Essen. Die Essener sollen die Grüne Hauptstadt mitgestalten – das fördert die Stadt mit bis zu 5000 Euro. Doch die Bürger sorgen sich eher um die Freiflächen.
Frage nicht, was die Grüne Hauptstadt für Dich tun kann. Frage, was Du für die Grüne Hauptstadt tun kannst. Umweltdezernentin Simone Raskob bemühte am Donnerstag keinen geringeren als den ehemaligen US-Präsidenten John F. Kennedy, um Essens Bürger auf das kommende Jahr einzustimmen. Gut elf Monate noch, dann darf sich die Stadt Essen mit dem europäischen Titel schmücken. Ein Jahr lang ist die Stadt an der Ruhr dann die „Grüne Hauptstadt 2017“. Was das bedeutet? Diese Frage sollen die Bürger selbst beantworten.

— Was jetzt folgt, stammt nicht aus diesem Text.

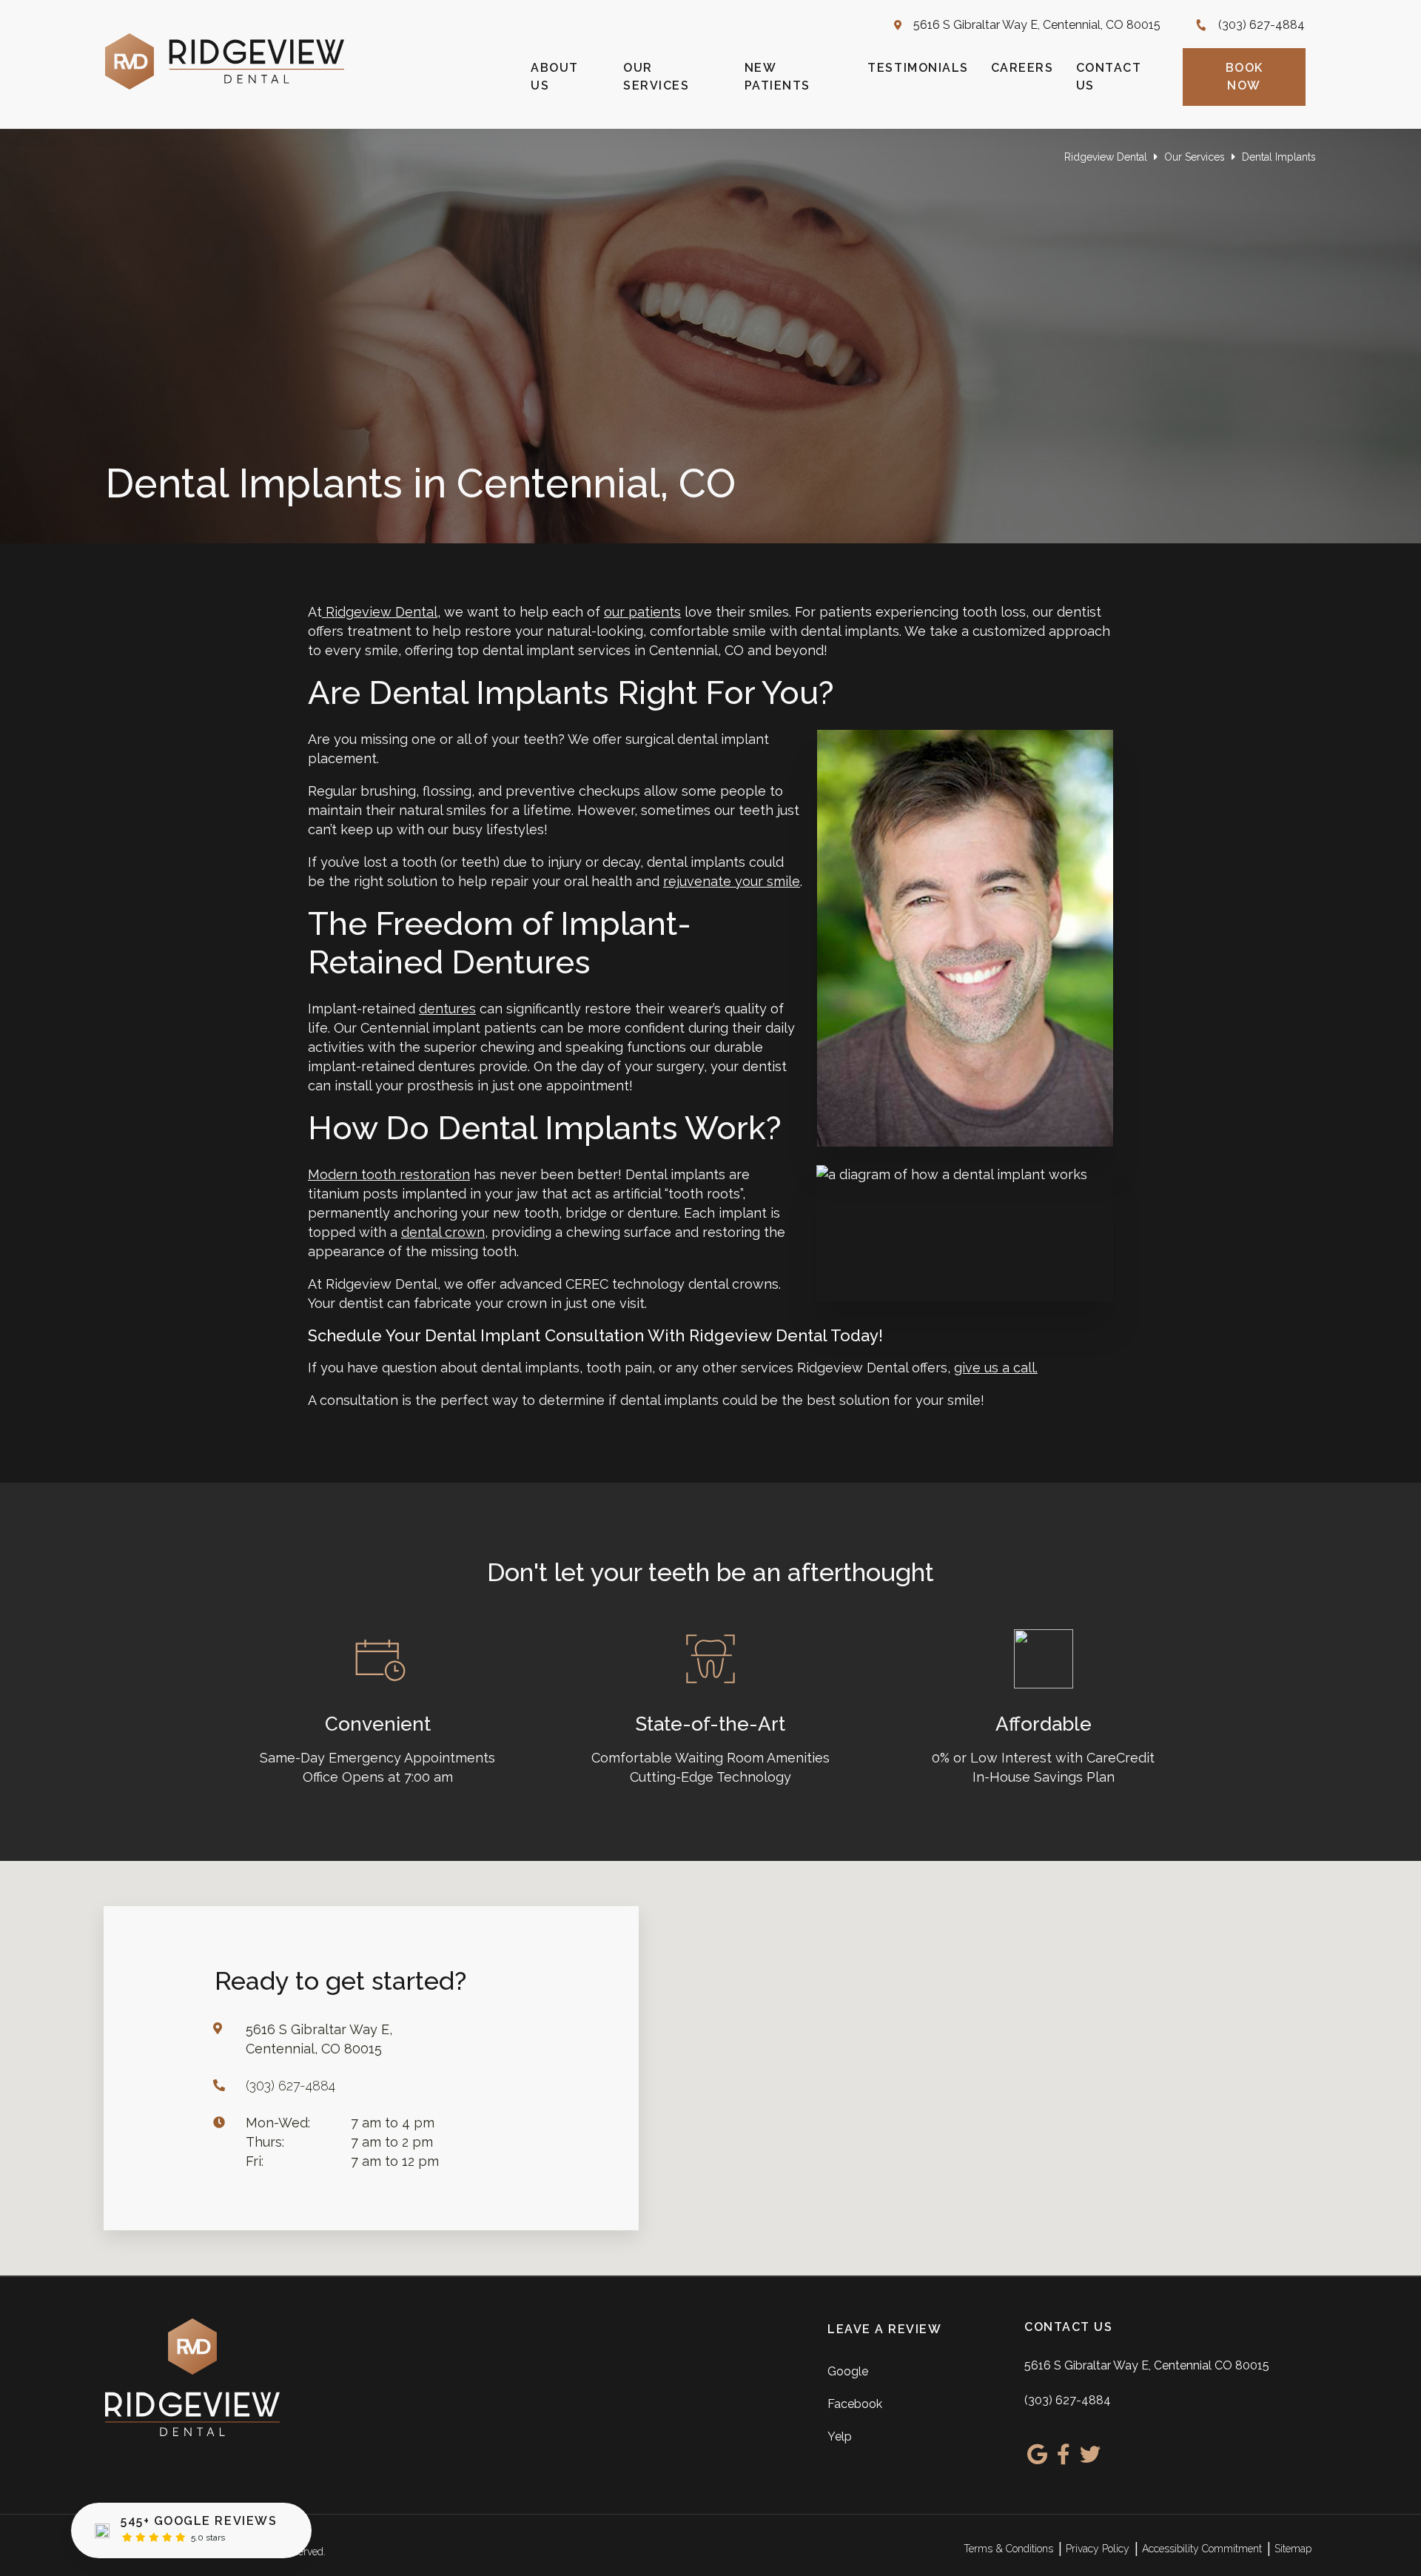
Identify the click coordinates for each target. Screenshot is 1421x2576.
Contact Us (1109, 77)
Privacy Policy (1097, 2549)
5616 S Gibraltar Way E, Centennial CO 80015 (1146, 2365)
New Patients (777, 77)
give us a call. (996, 1367)
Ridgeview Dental (1105, 157)
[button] (731, 2061)
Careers (1022, 68)
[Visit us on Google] (1037, 2454)
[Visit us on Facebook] (1063, 2454)
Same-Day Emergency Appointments (377, 1757)
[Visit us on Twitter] (1090, 2454)
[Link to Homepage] (256, 2380)
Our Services (656, 77)
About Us (555, 77)
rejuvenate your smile (731, 881)
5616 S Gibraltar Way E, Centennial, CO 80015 (1036, 25)
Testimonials (917, 68)
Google (847, 2371)
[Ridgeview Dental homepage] (224, 85)
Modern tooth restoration (389, 1174)
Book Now (1244, 77)
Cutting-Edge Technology (710, 1777)
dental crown (443, 1232)
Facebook (854, 2404)
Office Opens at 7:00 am (378, 1777)
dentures (447, 1008)
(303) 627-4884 (1261, 25)
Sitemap (1292, 2549)
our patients (642, 612)
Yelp (839, 2436)
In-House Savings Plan (1043, 1777)
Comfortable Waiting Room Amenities (710, 1757)
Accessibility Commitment (1202, 2549)
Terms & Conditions (1008, 2549)
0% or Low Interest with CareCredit (1043, 1757)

Am Mittwoch, 3. Februar, wird Oberbürgermeister Thomas Kufen die Essener anlässlich der Auftaktveranstaltung zur Bürgerbeteiligung in den Weststadthallen aufrufen, sich einzubringen mit eigenen Ideen und Projekten. Privatpersonen sind ebenso angesprochen wie Vereine und Institutionen.
Ihrer Fantasie sind fast keine Grenzen gesetzt. Nur, was immer sie auch auf die Beine stellen wollen – die Öffentlichkeit muss daran teilhaben können. Wer zum Beispiel seinen heimischen Garten öffnet und daraus einen Gemeinschaftsgarten macht, hatte gute Chancen ins Programm aufgenommen zu werden. Und wer darüber nachdenken sollte, Schwimmkurse im Baldeneysee anbieten zu wollen, könnte sich auch mit dieser Idee bewerben. 2017 soll das Schwimmen am Seaside Beach erlaubt sein. Das Projekt sei auf einem guten Weg.
Weil sprichwörtlich von nichts nichts kommt, lockt die Stadt mit finanziellen Anreizen. Kleinere Projekte, initiiert von Bürgern, werden mit bis zu 1000 Euro gefördert. Vereine und Institutionen können maximal 2500 Euro erhalten, wenn sie einen Eigenanteil von 625 Euro aufbringen. 5000 Euro gibt’s, wenn der Veranstalter die Hälfte dieser Summe oben drauf legt. „Aus finanziellen Gründen wird kein Projekt abgelehnt“, verspricht Simone Raskob. Eine hohe sechsstellige Summe stehe im Budget bereit.
Facebook-Appell verärgert viele
Mit dieser Form der Bürgerbeteiligung betritt die „Grüne Hauptstadt“ Neuland. Ihr sei nicht bekannt, dass vorherige Titelträger Vergleichbares versucht hätten.
Dass das Projekt angesichts der aktuellen Debatte um eine mögliche Bebauung von Freiflächen bei Bürgerinitiativen in der Kritik steht, ist Raskob nicht entgangen (wir berichteten). Wie sehr viele Bürger gerade der künftigen Umwelthauptstadt die Baupläne ankreiden, wird unter den Facebook-Beiträgen der Stadt als @Stadtportal Essen deutlich: Als die behördlichen Netzwerker jüngst dazu aufriefen, Ideen einzubringen, erntete der Appell vor allem Spott und Kritik:
„Man könnte zahlreiche Landschaftsschutzgebiete und Wälder betonieren und bebauen“, schlägt etwa Nutzer Rene Anhuth ironisch vor. Fast alle kommentierenden Nutzer betrachten den Facebook-Appell als Provokation, als „vorgezogenen Aprilscherz“ der „Beton-Hauptstadt Europas“. Eine Nutzerin fragt: „Wollt ihr dafür Vorgartengestaltungstipps oder Tipps, wie man Schlaglöcher begrünt? Äcker, Felder und Landschaftsschutzgebiete wollt ihr ja nicht erhalten.“
Nichtsdestotrotz lädt Raskob auch die Kritiker weiter tapfer ein: Auch sie könnten sich beteiligen, ein Widerspruch sei das nicht.
Ralph Kindel vom Projektteam rechnet mit mehreren hundert Vorschlägen für "Green Capital 2017"-Projekte. Einsendungen sind noch bis zum 31. März möglich, bis Ende Juni sollen Bewerber erfahren, ob ihre Idee gefördert wird.